YOUR OBJECTIVE » Beginning at the line that holds "Image resolution: width=508", transcribe each line exactly through the end of the records, and leave any pictures out.

#####

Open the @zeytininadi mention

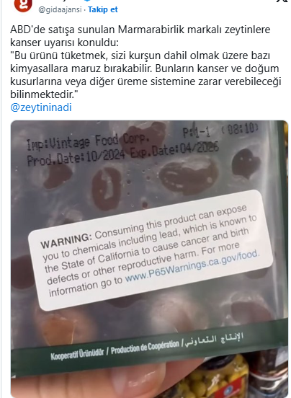(x=41, y=107)
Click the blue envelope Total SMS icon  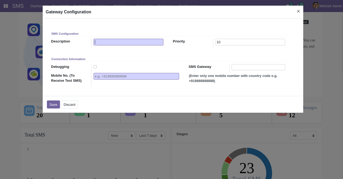29,110
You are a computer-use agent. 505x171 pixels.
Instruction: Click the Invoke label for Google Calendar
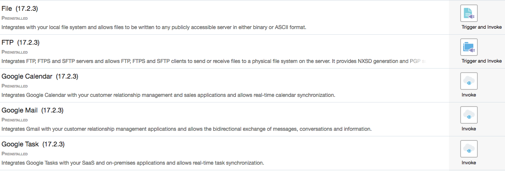click(x=469, y=95)
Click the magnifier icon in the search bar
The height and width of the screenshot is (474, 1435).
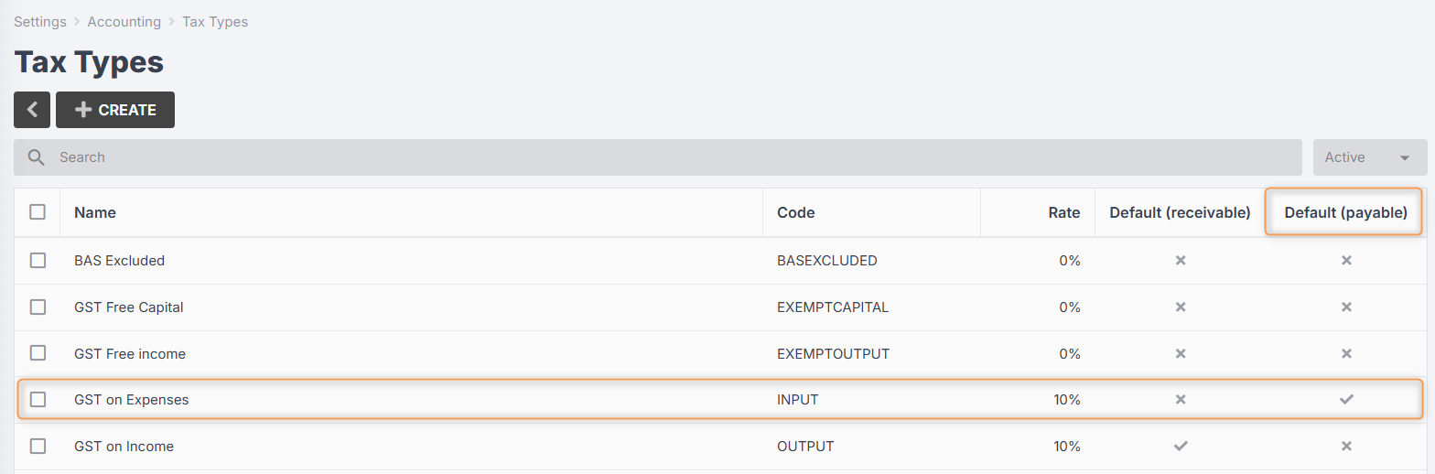(37, 157)
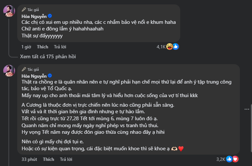252x166 pixels.
Task: Click the commenter avatar on the second comment
Action: tap(9, 71)
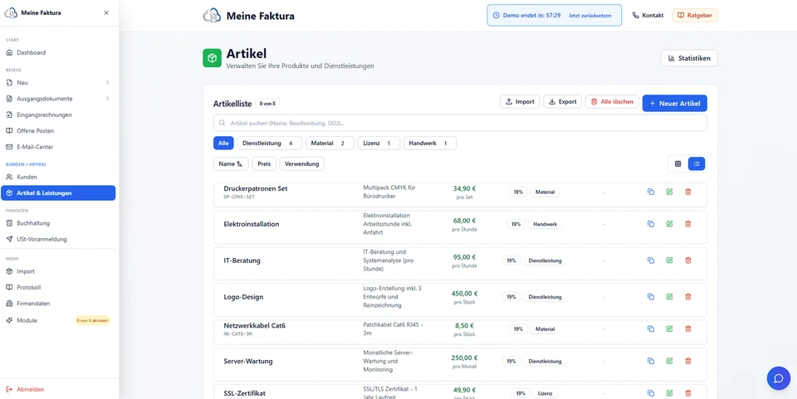Switch to list view

click(697, 163)
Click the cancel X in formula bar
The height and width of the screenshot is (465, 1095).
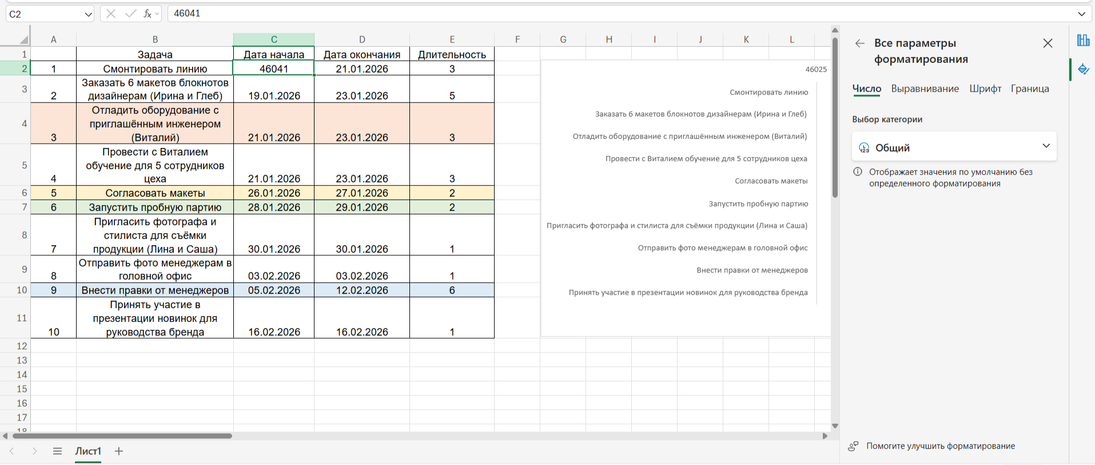tap(111, 14)
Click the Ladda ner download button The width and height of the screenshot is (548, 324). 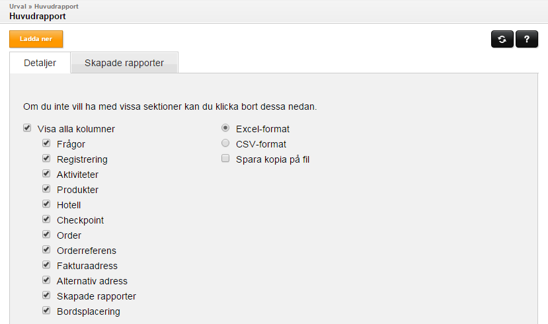tap(36, 39)
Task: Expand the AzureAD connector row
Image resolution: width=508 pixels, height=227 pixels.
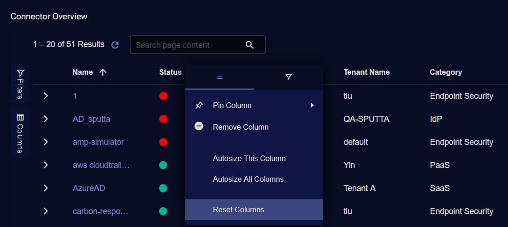Action: pyautogui.click(x=46, y=188)
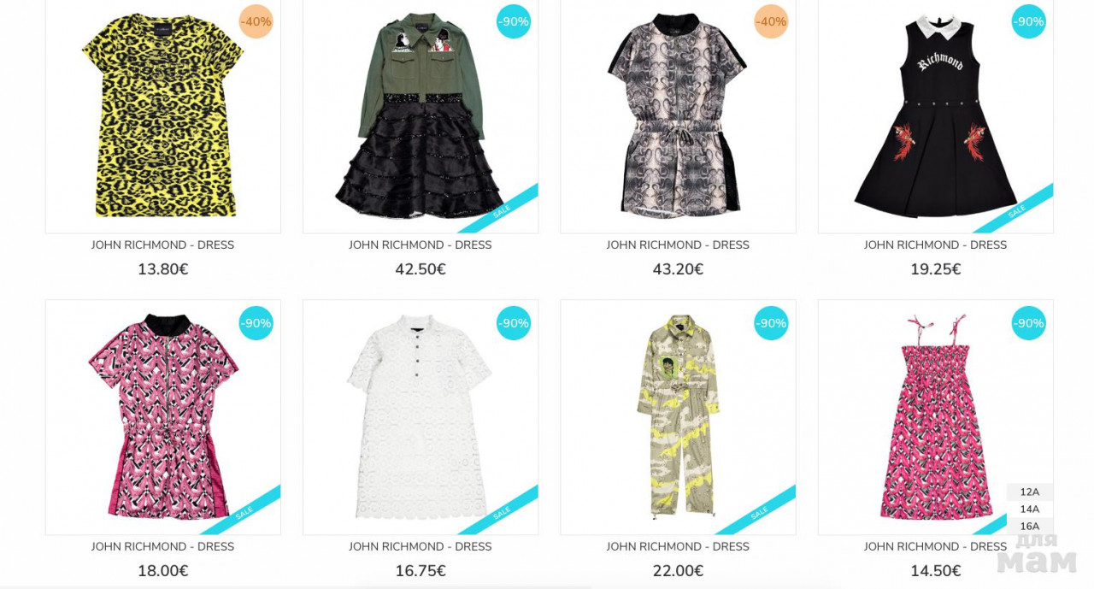Click the SALE ribbon on camo jumpsuit

point(757,511)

#####

WRITTEN RESPONSE »
Image resolution: width=508 pixels, height=227 pixels.
Action: pyautogui.click(x=46, y=188)
Click the SALE ribbon on camo jumpsuit

point(757,511)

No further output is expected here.